→ **Stated goal**
Render every line of the records below as a numbered list, leaving out the blank lines.

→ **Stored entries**
-*-

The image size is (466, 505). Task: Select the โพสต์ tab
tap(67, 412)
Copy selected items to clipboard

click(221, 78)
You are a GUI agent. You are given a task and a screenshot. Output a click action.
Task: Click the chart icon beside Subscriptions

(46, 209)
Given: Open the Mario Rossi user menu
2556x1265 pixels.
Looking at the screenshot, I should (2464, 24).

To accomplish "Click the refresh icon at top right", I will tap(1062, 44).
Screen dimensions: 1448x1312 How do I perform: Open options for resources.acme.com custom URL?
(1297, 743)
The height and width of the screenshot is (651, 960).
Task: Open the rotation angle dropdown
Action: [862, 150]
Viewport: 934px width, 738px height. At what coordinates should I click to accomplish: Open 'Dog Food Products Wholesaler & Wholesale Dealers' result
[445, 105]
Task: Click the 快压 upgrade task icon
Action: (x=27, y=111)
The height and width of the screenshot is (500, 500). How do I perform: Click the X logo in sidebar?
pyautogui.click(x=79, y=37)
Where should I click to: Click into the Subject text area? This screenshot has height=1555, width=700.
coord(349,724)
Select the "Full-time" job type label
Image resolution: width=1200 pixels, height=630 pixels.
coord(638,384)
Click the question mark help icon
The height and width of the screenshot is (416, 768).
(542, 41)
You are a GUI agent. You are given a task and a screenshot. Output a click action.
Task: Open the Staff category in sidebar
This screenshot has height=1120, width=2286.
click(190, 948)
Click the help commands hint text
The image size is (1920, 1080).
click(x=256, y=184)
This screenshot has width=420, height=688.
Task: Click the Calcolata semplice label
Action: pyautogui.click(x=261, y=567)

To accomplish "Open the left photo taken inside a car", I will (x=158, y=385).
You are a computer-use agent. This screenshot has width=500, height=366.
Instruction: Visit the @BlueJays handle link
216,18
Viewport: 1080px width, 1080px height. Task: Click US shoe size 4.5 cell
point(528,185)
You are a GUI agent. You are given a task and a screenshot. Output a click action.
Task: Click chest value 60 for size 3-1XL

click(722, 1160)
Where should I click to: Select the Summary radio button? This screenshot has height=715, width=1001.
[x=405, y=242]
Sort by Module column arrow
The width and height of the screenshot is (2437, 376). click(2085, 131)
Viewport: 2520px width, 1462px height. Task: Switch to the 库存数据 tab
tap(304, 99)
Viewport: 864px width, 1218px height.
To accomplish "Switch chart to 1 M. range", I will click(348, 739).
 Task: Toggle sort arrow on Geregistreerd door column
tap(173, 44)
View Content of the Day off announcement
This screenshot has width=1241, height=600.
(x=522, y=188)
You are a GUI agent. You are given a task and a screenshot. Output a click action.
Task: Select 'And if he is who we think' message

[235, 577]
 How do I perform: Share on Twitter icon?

-*-

→ **Completed task**
1. The image size is (466, 505). Task: Select the โพสต์ tab
2. tap(67, 412)
3. Copy selected items to clipboard
4. click(221, 78)
5. You are a GUI agent. You are given a task and a screenshot. Output a click action.
6. Task: Click the chart icon beside Subscriptions
7. (46, 209)
8. Given: Open the Mario Rossi user menu
9. 2556x1265 pixels.
10. Looking at the screenshot, I should (2464, 24).
11. To accomplish "Click the refresh icon at top right", I will tap(1062, 44).
12. Screen dimensions: 1448x1312 How do I perform: Open options for resources.acme.com custom URL?
13. (1297, 743)
14. The height and width of the screenshot is (651, 960).
15. Task: Open the rotation angle dropdown
16. Action: [862, 150]
17. Viewport: 934px width, 738px height. At what coordinates should I click to accomplish: Open 'Dog Food Products Wholesaler & Wholesale Dealers' result
18. [445, 105]
19. Task: Click the 快压 upgrade task icon
20. Action: (x=27, y=111)
21. The height and width of the screenshot is (500, 500). How do I perform: Click the X logo in sidebar?
22. pyautogui.click(x=79, y=37)
23. Where should I click to: Click into the Subject text area? This screenshot has height=1555, width=700.
24. coord(349,724)
25. Select the "Full-time" job type label
26. Image resolution: width=1200 pixels, height=630 pixels.
27. coord(638,384)
28. Click the question mark help icon
29. The height and width of the screenshot is (416, 768).
30. (542, 41)
31. You are a GUI agent. You are given a task and a screenshot. Output a click action.
32. Task: Open the Staff category in sidebar
33. This screenshot has height=1120, width=2286.
34. click(190, 948)
35. Click the help commands hint text
36. The image size is (1920, 1080).
37. click(x=256, y=184)
38. This screenshot has width=420, height=688.
39. Task: Click the Calcolata semplice label
40. Action: pyautogui.click(x=261, y=567)
41. To accomplish "Open the left photo taken inside a car", I will (x=158, y=385).
42. You are a computer-use agent. This screenshot has width=500, height=366.
43. Instruction: Visit the @BlueJays handle link
44. 216,18
45. Viewport: 1080px width, 1080px height. Task: Click US shoe size 4.5 cell
46. point(528,185)
47. You are a GUI agent. You are given a task and a screenshot. Output a click action.
48. Task: Click chest value 60 for size 3-1XL
49. click(722, 1160)
50. Where should I click to: Select the Summary radio button? This screenshot has height=715, width=1001.
51. [x=405, y=242]
52. Sort by Module column arrow
53. The width and height of the screenshot is (2437, 376). click(2085, 131)
54. Viewport: 2520px width, 1462px height. Task: Switch to the 库存数据 tab
55. tap(304, 99)
56. Viewport: 864px width, 1218px height.
57. To accomplish "Switch chart to 1 M. range", I will click(348, 739).
58.  Task: Toggle sort arrow on Geregistreerd door column
59. tap(173, 44)
60. View Content of the Day off announcement
61. This screenshot has width=1241, height=600.
62. (x=522, y=188)
63. You are a GUI agent. You are given a task and a screenshot. Output a click action.
64. Task: Select 'And if he is who we think' message
65. [235, 577]
66.  How do I perform: Share on Twitter icon?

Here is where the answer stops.